If you, or your advisor, use the Actuarial Approach, determining whether you can safely afford to spend on a specific item or project is an easy process. It involves determining what your current Funded Status is and what it would be if you went ahead with the proposed purchase or project. It is as easy as that. To reiterate this important advantage of the Actuarial Approach: Making an informed spending decision simply involves answering the question, “What will happen to our Funded Status if we choose to go ahead with this purchase or project.”
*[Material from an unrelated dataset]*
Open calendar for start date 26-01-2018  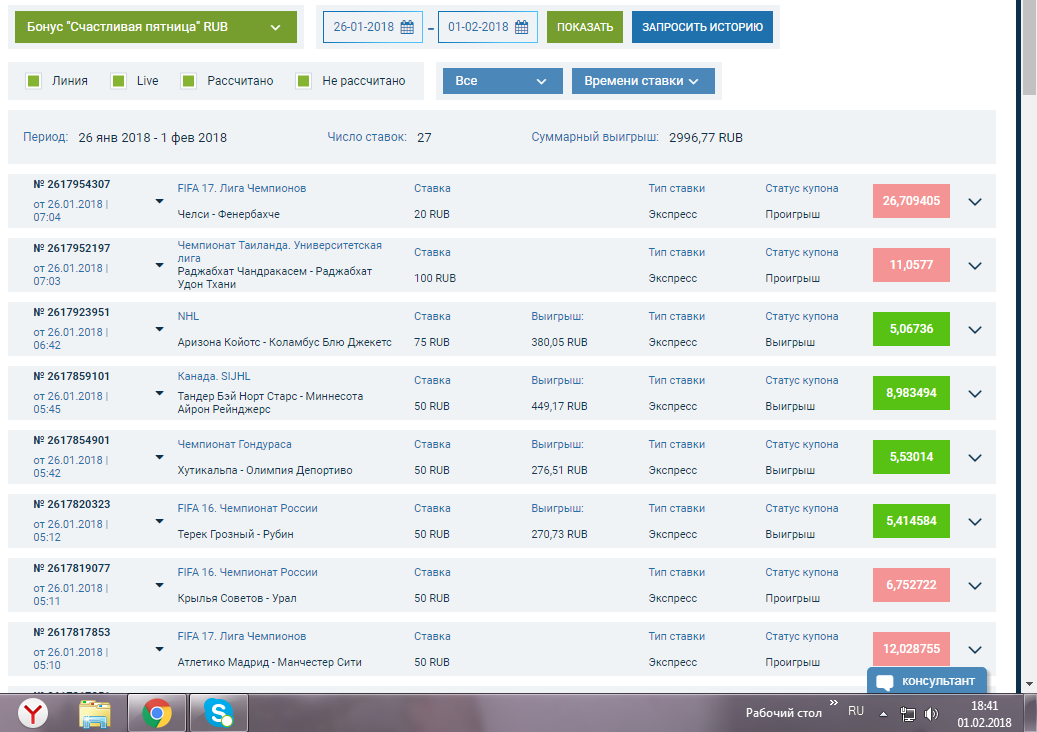click(407, 28)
Some spending decisions involve simply a decrease in household cash (or other liquid assets), while other decisions involve not only a decrease in cash but also an increase in the present value of future associated asset sales. For example, making a decision to spend $50,000 on a cruise will generally simply involve a decrease of $50,000 in cash, and may also involve increased taxes if investments are sold to raise the cash. However, if you plan to sell your home in the future, making the decision to remodel will involve a decrease in cash and it will likely also involve an increase the expected future purchase price of the home and may involve increased expected property taxes from now until the anticipated time of sale. The net present value of the increased costs and increased revenue should be estimated and reflected in the spending decision.

Example

Let’s assume that Bill and Susie have a Funded Status as of January 1, 2026 of 125% consisting of the present value of their assets of $2.5 million divided by the present value of their spending liabilities of $2 million. The $2.5 million of assets includes $300,000 as the present value of future sale of their current home as a downsizing gain when they expect to reach age 80. They estimate that remodeling their home this year will decrease their cash assets by $100,000, but the net increase in the present value of their future home sale will be $70,000. Thus, the net present value decrease in their assets associated with the home remodeling would be $30,000 ($100,000 - $70,000) and they re-estimate their funded status to reflect the remodeling to be 123.5% [($2,500,000 - $30,000) / $2,000,000). Based on this analysis, they decide that they can move ahead with the home re-modeling project.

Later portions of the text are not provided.